Their grief?!

There’s an awful lot of flapdoodle around over the public’s supposed “grief” – and not for the first time.

Ours what? Our “grief”? Come on.

The queen said so herself – the fictional one at least.

Comments

10 responses to “Their grief?!”

  1. guest Avatar

    Here’s some of what I wrote about this on Ovarit. Many women replied to say they were grieving their own parents and grandparents.

    People are mourning relatives, particularly parents and grandparents, that they have lost and haven’t really been able to grieve for. This is an opportunity to grieve for a lot of things that our culture hasn’t given us permission to express our genuine emotions about.

    I don’t think people are actually grieving for a woman they never met. They’re collectively grieving over a lot of things, some personal and some more widely shared. And let’s face it, we all have a lot to grieve about right now.

    We’ve just been through a pandemic in which many many people were unable to be with their loved ones when they died, or hold or attend funerals for them. And during which many many people had to keep it together and get on with things, with no ‘luxury’ of being able to just drop the ‘it’s OK we’ll get by’ facade and really experience what’s happened to us. And just like that, it was ‘over’ and everything’s now supposed to be ‘back to normal’, with no real public recognition of what our entire country/world has been through and no acknowledgement of the pain so many people suffered.

  2. Athel Cornish-Bowden Avatar
    Athel Cornish-Bowden

    As one of her late Majesty’s subjects, I have to confess to feeling no grief at all when I learned that she had died. I did feel some regret that the hope that we would never be landed with a King Charles III was dashed.
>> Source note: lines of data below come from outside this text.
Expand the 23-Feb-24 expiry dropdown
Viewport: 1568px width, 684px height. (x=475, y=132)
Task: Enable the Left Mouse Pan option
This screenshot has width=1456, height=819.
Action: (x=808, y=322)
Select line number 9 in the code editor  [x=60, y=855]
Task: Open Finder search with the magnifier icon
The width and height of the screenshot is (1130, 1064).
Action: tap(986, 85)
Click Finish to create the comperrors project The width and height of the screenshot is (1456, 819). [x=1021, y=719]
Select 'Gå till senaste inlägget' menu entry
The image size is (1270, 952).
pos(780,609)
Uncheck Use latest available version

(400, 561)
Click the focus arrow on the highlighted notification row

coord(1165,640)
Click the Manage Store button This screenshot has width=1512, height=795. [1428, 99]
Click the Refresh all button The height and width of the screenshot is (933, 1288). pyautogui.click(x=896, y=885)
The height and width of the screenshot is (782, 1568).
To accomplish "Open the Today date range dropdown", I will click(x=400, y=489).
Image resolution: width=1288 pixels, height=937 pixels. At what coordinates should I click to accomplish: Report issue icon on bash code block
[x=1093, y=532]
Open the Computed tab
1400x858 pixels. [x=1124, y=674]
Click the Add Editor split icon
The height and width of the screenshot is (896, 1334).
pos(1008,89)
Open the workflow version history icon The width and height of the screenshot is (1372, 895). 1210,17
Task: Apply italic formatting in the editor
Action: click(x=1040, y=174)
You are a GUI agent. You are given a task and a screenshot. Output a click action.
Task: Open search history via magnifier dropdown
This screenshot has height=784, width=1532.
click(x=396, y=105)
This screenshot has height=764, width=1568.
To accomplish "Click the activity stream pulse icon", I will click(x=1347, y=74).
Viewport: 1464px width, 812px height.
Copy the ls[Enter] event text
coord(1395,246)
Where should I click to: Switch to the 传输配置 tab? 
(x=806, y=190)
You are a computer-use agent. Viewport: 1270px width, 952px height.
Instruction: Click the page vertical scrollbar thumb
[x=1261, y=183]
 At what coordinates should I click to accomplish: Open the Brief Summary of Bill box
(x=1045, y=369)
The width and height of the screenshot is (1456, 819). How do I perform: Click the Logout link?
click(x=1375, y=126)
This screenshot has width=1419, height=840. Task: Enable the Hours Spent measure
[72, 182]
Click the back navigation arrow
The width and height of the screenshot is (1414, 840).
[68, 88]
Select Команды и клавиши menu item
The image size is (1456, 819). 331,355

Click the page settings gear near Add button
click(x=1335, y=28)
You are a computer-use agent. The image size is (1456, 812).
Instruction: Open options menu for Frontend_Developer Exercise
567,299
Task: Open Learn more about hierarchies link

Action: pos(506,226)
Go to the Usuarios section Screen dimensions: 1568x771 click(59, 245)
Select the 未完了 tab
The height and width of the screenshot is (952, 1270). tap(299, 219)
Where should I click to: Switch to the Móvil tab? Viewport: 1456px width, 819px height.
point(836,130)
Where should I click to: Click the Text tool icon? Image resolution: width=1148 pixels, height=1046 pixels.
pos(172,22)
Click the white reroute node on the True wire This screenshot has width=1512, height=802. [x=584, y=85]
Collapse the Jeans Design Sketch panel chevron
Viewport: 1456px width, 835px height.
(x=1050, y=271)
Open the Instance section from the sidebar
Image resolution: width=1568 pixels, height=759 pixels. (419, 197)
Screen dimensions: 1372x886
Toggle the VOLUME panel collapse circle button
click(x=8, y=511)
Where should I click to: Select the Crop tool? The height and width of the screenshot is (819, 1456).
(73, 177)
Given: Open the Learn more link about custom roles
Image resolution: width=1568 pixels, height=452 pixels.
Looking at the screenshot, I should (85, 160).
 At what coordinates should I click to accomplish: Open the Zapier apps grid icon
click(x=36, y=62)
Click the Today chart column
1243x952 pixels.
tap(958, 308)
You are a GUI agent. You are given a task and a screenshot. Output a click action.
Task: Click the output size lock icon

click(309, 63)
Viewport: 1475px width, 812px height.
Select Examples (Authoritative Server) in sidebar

  3. Ophelia Benson Avatar

    I am dreading the whole King Choss thing – he’ll be lecturing us on homeopathy and architecture and carbuncles and god knows what, every chance he gets.

  4. Rev David Brindley Avatar
    Rev David Brindley

    No, Ophelia, the one and only benefit of King Chuck is that as King he will no longer be able to promote his bullshit or his environmentalism. All that stops now.

    Other than that, the death of his mother means no more to me than the death of any other old woman I didn’t know.

  5. Ophelia Benson Avatar

    Old women are worthless, aren’t they.

  6. Rev David Brindley Avatar
    Rev David Brindley

    No, not at all. My meaning was why should a mourn an old woman I don’t know? I mourned my 82 year old grandmother, my 88 year old MIL, and no doubt will mourn my mother, although as she approaches 91, I am sure she intends to outlive me.

    In fact, should I outlive you, although we never met, I would also mourn your death. Yours would mean far more to my life than Betty Windsor’s ever did.

  7. Domino Avatar

    I think Guest’s points are very on point. My mother and QE2 were born in the same year. Though mom died fifteen years ago, it felt like losing her all over again in a strange way.

    American society isn’t good at grieving. It’s considered an indulgence, not a necessity.

  8. iknklast Avatar

    Domino, that might be the case, but at the same time, American society is too good at grieving. It’s sort of performance art.

  9. maddog1129 Avatar

    Public grief reminds me a bit of “thoughts and prayers.” It is a convenient substitute for substantive action.

  10. Jim Baerg Avatar

    Betty Windsor was born 2 days after my mom & died 7 years after my mom.

    Like David Brinkley I don’t mourn BW any more than any other person who died after a long & full life & whom I did not know well.